Aim of the exercise
Copy out the records below line for line, with no changes. Omit the pictures from your copy.

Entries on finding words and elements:

>> begin

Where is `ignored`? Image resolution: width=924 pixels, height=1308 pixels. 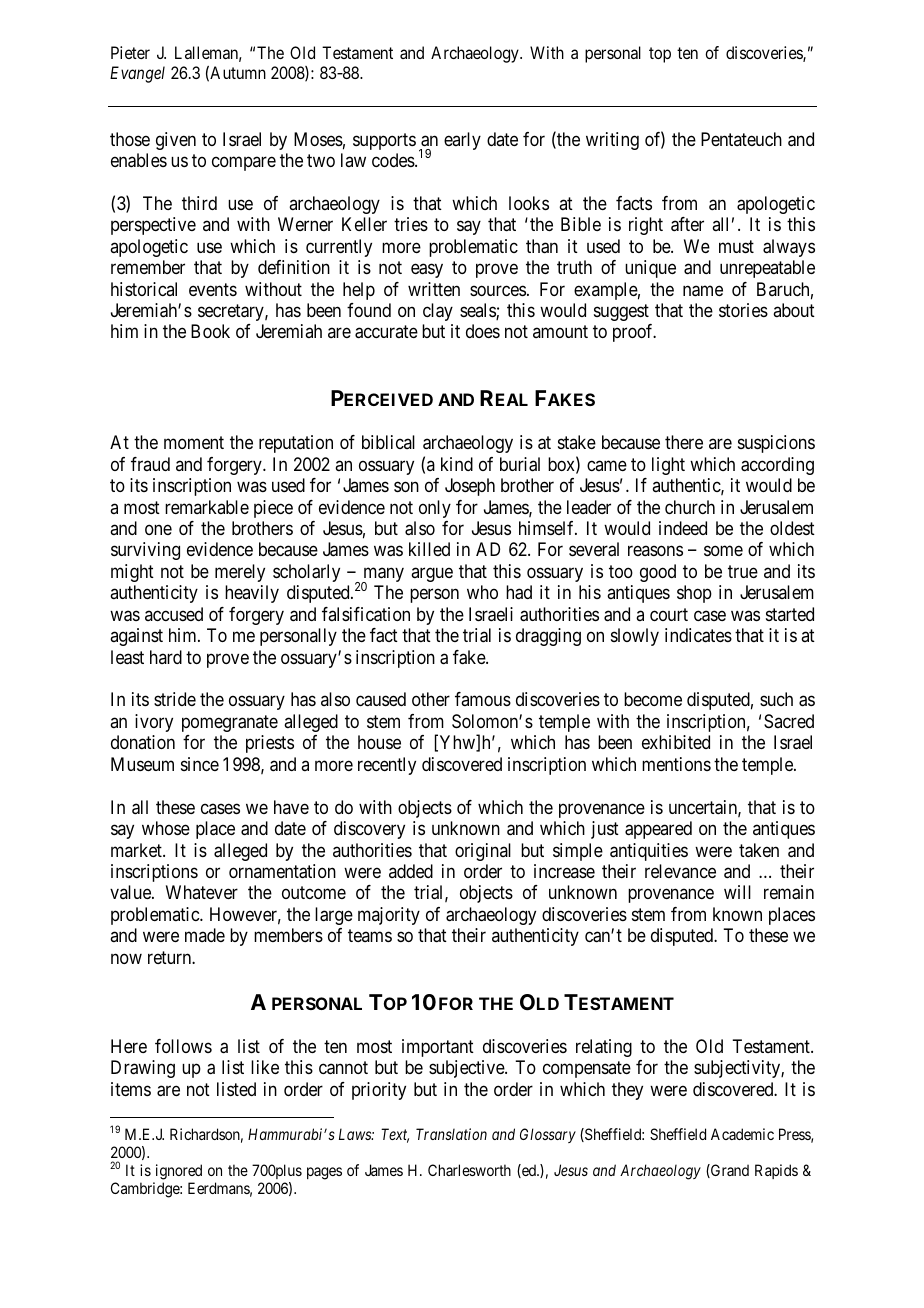
ignored is located at coordinates (179, 1172).
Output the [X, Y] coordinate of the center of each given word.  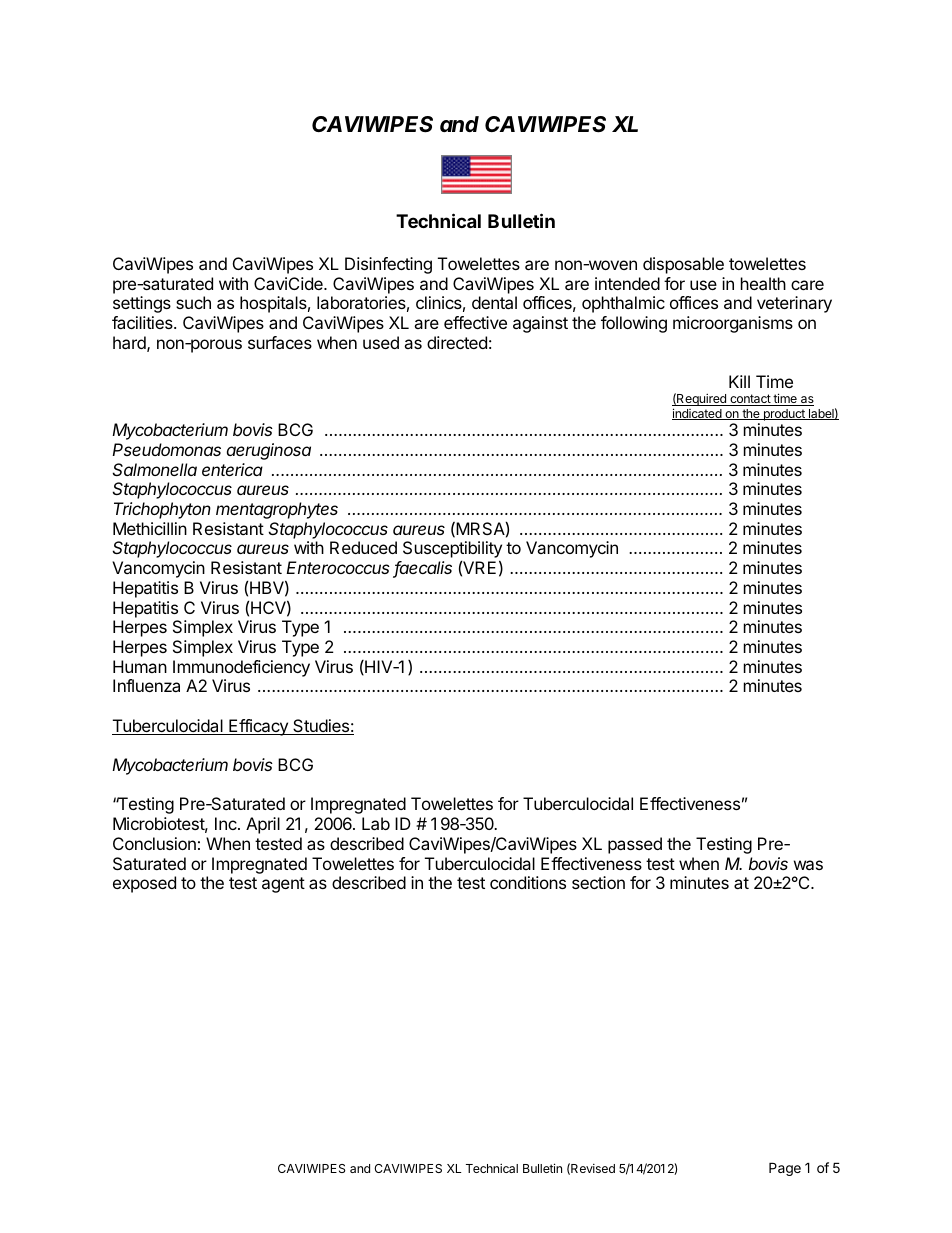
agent [283, 885]
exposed [144, 884]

>> end

Task response
Where is `ignored`? Image resolution: width=924 pixels, height=1308 pixels. 
ignored is located at coordinates (179, 1172).
Output the [X, Y] coordinate of the center of each given word.  
agent [283, 885]
exposed [144, 884]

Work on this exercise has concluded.